PAGE:
START

# not in our church



## BrianR (Oct 12, 2011)

A young couple wanted to join the church, the priest told them, 'We have a special requirement for new member couples. You must abstain from sex for one whole month.'

The couple agreed, but after two-and-a-half weeks returned to the Church.

When the priest ushered them into his office, the wife was crying and the husband was obviously very depressed.

'You are back so soon...Is there a problem?' the priest inquired.

'We are terribly ashamed to admit that we did not manage to abstain from sex for the required month.' The young man replied sadly.

The priest asked him what happened.

'Well, the first week was difficult... However, we managed to abstain through sheer willpower. The second week was terrible, but with the use of prayer, we managed to abstain. However, the third week was as unbearable. We tried cold showers, prayer, reading from the Bible &#8230;.. anything to keep our minds off Carnal Thoughts.

END

RAW DATA:
START

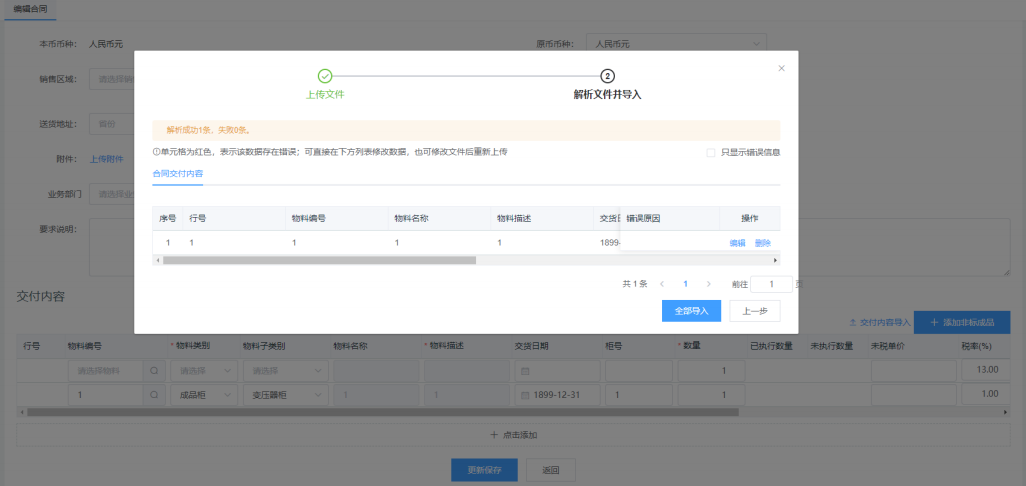Go to next page using the right pagination arrow
The width and height of the screenshot is (1026, 486).
(709, 284)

END

OBJECTIVES:
1. Please change the church joke, everything from "The priest asked" down to "off Carnal Thoughts.", so that "prayer" reads "meditation" in each place, and write out that stretch in full.
2. Carry the church joke on from its final sentence.

RESPONSES IN ORDER:
1.
The priest asked him what happened.

'Well, the first week was difficult... However, we managed to abstain through sheer willpower. The second week was terrible, but with the use of meditation, we managed to abstain. However, the third week was as unbearable. We tried cold showers, meditation, reading from the Bible &#8230;.. anything to keep our minds off Carnal Thoughts.

2.
One afternoon my wife reached for a can of paint and dropped it. When she bent over to pick it up, I was overcome with lust and I just had my way with her right then and there.

It was lustful, loud, passionate sex. It lasted for over an hour and when we were done we were both drenched in sweat,' admitted the man, shamefacedly.

The priest lowered his head and said sternly, 'You understand this means you will not be welcome in our church.'

'We know.' said the young man, hanging his head, 'We're not welcome at Homebase, either.'


----------



## davelincs (Jan 1, 2010)

:lol:


----------



## pw1960 (Aug 3, 2012)

:lol:


----------



## YELLOW_TT (Feb 25, 2004)

:lol: :lol:


----------



## Nilesong (Jan 19, 2009)

:lol: :lol:


----------



## basky (May 26, 2009)

:lol: :lol:


----------



## SteveMack (Sep 30, 2012)




----------



## merloc (Apr 23, 2012)

:lol:


----------



## Gram TT (Aug 28, 2009)

:lol: :lol: :lol:


----------



## chipper (Oct 12, 2012)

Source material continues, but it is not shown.